__Work instructions__: Set each entry down exactly as written.

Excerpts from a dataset
____

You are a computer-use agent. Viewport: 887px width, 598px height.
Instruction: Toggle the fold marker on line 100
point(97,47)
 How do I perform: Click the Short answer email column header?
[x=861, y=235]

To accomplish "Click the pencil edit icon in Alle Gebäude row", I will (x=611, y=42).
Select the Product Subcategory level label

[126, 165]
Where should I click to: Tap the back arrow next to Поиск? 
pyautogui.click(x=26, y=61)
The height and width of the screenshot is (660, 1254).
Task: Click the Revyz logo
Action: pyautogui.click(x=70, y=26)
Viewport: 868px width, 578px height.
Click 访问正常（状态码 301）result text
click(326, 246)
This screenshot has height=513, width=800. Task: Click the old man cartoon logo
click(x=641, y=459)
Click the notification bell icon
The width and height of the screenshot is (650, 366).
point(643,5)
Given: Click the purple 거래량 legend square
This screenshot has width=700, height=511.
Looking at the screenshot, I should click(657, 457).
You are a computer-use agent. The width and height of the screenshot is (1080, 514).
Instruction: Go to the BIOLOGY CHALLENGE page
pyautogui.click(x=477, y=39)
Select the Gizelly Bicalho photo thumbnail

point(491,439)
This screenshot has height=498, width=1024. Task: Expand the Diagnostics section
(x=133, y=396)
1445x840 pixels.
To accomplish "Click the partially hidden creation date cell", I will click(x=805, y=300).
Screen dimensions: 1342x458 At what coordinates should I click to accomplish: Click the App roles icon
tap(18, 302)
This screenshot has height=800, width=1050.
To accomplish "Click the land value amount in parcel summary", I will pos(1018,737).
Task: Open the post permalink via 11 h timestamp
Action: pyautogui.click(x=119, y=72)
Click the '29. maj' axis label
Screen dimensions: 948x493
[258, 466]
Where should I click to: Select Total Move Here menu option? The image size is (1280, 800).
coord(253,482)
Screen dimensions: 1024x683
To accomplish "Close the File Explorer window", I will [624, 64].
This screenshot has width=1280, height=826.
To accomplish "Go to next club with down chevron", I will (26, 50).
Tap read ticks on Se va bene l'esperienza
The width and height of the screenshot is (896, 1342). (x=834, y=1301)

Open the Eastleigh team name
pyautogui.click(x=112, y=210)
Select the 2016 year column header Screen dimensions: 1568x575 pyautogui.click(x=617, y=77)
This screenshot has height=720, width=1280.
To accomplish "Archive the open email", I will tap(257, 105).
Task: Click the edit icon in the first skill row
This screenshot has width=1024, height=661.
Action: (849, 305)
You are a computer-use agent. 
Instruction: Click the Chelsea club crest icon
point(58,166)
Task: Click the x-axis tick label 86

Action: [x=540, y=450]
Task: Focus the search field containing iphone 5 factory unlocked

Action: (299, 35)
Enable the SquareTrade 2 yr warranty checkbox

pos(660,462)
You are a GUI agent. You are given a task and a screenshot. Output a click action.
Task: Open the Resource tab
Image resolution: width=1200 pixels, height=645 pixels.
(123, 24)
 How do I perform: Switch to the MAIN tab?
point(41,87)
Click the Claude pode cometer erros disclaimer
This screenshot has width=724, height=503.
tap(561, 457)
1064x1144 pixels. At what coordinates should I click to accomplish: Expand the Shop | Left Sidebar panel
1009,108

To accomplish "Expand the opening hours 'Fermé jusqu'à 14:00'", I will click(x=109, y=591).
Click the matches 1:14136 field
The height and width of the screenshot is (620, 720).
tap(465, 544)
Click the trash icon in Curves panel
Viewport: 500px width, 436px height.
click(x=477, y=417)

____

__Solution for this task__:
You are a computer-use agent. Viewport: 887px width, 598px height.
Instruction: Toggle the fold marker on line 100
point(97,47)
 How do I perform: Click the Short answer email column header?
[x=861, y=235]

To accomplish "Click the pencil edit icon in Alle Gebäude row", I will (x=611, y=42).
Select the Product Subcategory level label

[126, 165]
Where should I click to: Tap the back arrow next to Поиск? 
pyautogui.click(x=26, y=61)
The height and width of the screenshot is (660, 1254).
Task: Click the Revyz logo
Action: pyautogui.click(x=70, y=26)
Viewport: 868px width, 578px height.
Click 访问正常（状态码 301）result text
click(326, 246)
This screenshot has height=513, width=800. Task: Click the old man cartoon logo
click(x=641, y=459)
Click the notification bell icon
The width and height of the screenshot is (650, 366).
point(643,5)
Given: Click the purple 거래량 legend square
This screenshot has width=700, height=511.
Looking at the screenshot, I should click(657, 457).
You are a computer-use agent. The width and height of the screenshot is (1080, 514).
Instruction: Go to the BIOLOGY CHALLENGE page
pyautogui.click(x=477, y=39)
Select the Gizelly Bicalho photo thumbnail

point(491,439)
This screenshot has height=498, width=1024. Task: Expand the Diagnostics section
(x=133, y=396)
1445x840 pixels.
To accomplish "Click the partially hidden creation date cell", I will click(x=805, y=300).
Screen dimensions: 1342x458 At what coordinates should I click to accomplish: Click the App roles icon
tap(18, 302)
This screenshot has height=800, width=1050.
To accomplish "Click the land value amount in parcel summary", I will pos(1018,737).
Task: Open the post permalink via 11 h timestamp
Action: pyautogui.click(x=119, y=72)
Click the '29. maj' axis label
Screen dimensions: 948x493
[258, 466]
Where should I click to: Select Total Move Here menu option? The image size is (1280, 800).
coord(253,482)
Screen dimensions: 1024x683
To accomplish "Close the File Explorer window", I will [624, 64].
This screenshot has width=1280, height=826.
To accomplish "Go to next club with down chevron", I will (26, 50).
Tap read ticks on Se va bene l'esperienza
The width and height of the screenshot is (896, 1342). (x=834, y=1301)

Open the Eastleigh team name
pyautogui.click(x=112, y=210)
Select the 2016 year column header Screen dimensions: 1568x575 pyautogui.click(x=617, y=77)
This screenshot has height=720, width=1280.
To accomplish "Archive the open email", I will tap(257, 105).
Task: Click the edit icon in the first skill row
This screenshot has width=1024, height=661.
Action: (849, 305)
You are a computer-use agent. 
Instruction: Click the Chelsea club crest icon
point(58,166)
Task: Click the x-axis tick label 86

Action: [x=540, y=450]
Task: Focus the search field containing iphone 5 factory unlocked

Action: (299, 35)
Enable the SquareTrade 2 yr warranty checkbox

pos(660,462)
You are a GUI agent. You are given a task and a screenshot. Output a click action.
Task: Open the Resource tab
Image resolution: width=1200 pixels, height=645 pixels.
(123, 24)
 How do I perform: Switch to the MAIN tab?
point(41,87)
Click the Claude pode cometer erros disclaimer
This screenshot has width=724, height=503.
tap(561, 457)
1064x1144 pixels. At what coordinates should I click to accomplish: Expand the Shop | Left Sidebar panel
1009,108

To accomplish "Expand the opening hours 'Fermé jusqu'à 14:00'", I will click(x=109, y=591).
Click the matches 1:14136 field
The height and width of the screenshot is (620, 720).
tap(465, 544)
Click the trash icon in Curves panel
Viewport: 500px width, 436px height.
click(x=477, y=417)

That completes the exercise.